Task goal: Reproduce every one of the following entries word for word.
** BEGIN Stored records **
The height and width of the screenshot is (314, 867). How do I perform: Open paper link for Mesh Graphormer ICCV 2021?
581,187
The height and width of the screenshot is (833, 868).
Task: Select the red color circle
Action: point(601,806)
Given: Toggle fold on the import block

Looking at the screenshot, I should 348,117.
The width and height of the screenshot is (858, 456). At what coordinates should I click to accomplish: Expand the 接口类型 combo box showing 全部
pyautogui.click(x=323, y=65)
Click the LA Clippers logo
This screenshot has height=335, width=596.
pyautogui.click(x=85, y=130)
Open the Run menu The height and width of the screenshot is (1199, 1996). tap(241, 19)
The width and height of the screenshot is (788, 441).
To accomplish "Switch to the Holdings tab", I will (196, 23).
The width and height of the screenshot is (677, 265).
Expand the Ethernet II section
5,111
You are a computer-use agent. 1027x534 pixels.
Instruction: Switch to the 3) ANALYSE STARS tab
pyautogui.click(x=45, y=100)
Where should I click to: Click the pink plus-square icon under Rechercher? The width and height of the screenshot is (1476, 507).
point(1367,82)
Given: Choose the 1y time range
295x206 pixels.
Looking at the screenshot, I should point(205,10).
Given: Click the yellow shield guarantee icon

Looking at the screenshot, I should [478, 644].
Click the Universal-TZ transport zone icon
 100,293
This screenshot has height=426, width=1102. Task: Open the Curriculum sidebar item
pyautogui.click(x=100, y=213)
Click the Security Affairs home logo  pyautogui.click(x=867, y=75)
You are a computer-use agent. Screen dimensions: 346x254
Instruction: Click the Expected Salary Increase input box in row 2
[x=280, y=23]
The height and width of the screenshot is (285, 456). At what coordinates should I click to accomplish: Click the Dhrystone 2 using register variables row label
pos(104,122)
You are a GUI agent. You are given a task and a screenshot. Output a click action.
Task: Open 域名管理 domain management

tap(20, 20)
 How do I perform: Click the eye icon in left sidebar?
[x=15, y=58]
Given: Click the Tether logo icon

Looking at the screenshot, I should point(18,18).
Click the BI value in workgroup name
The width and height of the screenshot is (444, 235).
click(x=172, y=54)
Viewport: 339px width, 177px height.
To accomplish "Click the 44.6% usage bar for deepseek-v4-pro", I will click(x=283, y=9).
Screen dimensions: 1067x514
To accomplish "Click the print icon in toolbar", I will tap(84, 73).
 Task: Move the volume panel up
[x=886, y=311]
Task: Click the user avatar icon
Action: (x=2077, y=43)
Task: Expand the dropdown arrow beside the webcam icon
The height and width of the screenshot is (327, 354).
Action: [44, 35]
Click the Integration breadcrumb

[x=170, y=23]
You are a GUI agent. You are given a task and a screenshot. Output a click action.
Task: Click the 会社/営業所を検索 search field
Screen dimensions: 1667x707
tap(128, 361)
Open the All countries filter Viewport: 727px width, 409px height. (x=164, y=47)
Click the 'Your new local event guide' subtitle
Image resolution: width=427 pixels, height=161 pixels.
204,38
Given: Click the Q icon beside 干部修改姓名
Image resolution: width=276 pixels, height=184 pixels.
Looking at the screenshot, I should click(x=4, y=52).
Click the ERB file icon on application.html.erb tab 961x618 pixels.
** END Stored records **
Final answer:
The height and width of the screenshot is (314, 867). How do I perform: Open paper link for Mesh Graphormer ICCV 2021?
581,187
The height and width of the screenshot is (833, 868).
Task: Select the red color circle
Action: point(601,806)
Given: Toggle fold on the import block

Looking at the screenshot, I should 348,117.
The width and height of the screenshot is (858, 456). At what coordinates should I click to accomplish: Expand the 接口类型 combo box showing 全部
pyautogui.click(x=323, y=65)
Click the LA Clippers logo
This screenshot has height=335, width=596.
pyautogui.click(x=85, y=130)
Open the Run menu The height and width of the screenshot is (1199, 1996). tap(241, 19)
The width and height of the screenshot is (788, 441).
To accomplish "Switch to the Holdings tab", I will (196, 23).
The width and height of the screenshot is (677, 265).
Expand the Ethernet II section
5,111
You are a computer-use agent. 1027x534 pixels.
Instruction: Switch to the 3) ANALYSE STARS tab
pyautogui.click(x=45, y=100)
Where should I click to: Click the pink plus-square icon under Rechercher? The width and height of the screenshot is (1476, 507).
point(1367,82)
Given: Choose the 1y time range
295x206 pixels.
Looking at the screenshot, I should point(205,10).
Given: Click the yellow shield guarantee icon

Looking at the screenshot, I should [478, 644].
Click the Universal-TZ transport zone icon
 100,293
This screenshot has height=426, width=1102. Task: Open the Curriculum sidebar item
pyautogui.click(x=100, y=213)
Click the Security Affairs home logo  pyautogui.click(x=867, y=75)
You are a computer-use agent. Screen dimensions: 346x254
Instruction: Click the Expected Salary Increase input box in row 2
[x=280, y=23]
The height and width of the screenshot is (285, 456). At what coordinates should I click to accomplish: Click the Dhrystone 2 using register variables row label
pos(104,122)
You are a GUI agent. You are given a task and a screenshot. Output a click action.
Task: Open 域名管理 domain management

tap(20, 20)
 How do I perform: Click the eye icon in left sidebar?
[x=15, y=58]
Given: Click the Tether logo icon

Looking at the screenshot, I should point(18,18).
Click the BI value in workgroup name
The width and height of the screenshot is (444, 235).
click(x=172, y=54)
Viewport: 339px width, 177px height.
To accomplish "Click the 44.6% usage bar for deepseek-v4-pro", I will click(x=283, y=9).
Screen dimensions: 1067x514
To accomplish "Click the print icon in toolbar", I will tap(84, 73).
 Task: Move the volume panel up
[x=886, y=311]
Task: Click the user avatar icon
Action: (x=2077, y=43)
Task: Expand the dropdown arrow beside the webcam icon
The height and width of the screenshot is (327, 354).
Action: [44, 35]
Click the Integration breadcrumb

[x=170, y=23]
You are a GUI agent. You are given a task and a screenshot. Output a click action.
Task: Click the 会社/営業所を検索 search field
Screen dimensions: 1667x707
tap(128, 361)
Open the All countries filter Viewport: 727px width, 409px height. (x=164, y=47)
Click the 'Your new local event guide' subtitle
Image resolution: width=427 pixels, height=161 pixels.
204,38
Given: Click the Q icon beside 干部修改姓名
Image resolution: width=276 pixels, height=184 pixels.
Looking at the screenshot, I should click(x=4, y=52).
Click the ERB file icon on application.html.erb tab 961x618 pixels.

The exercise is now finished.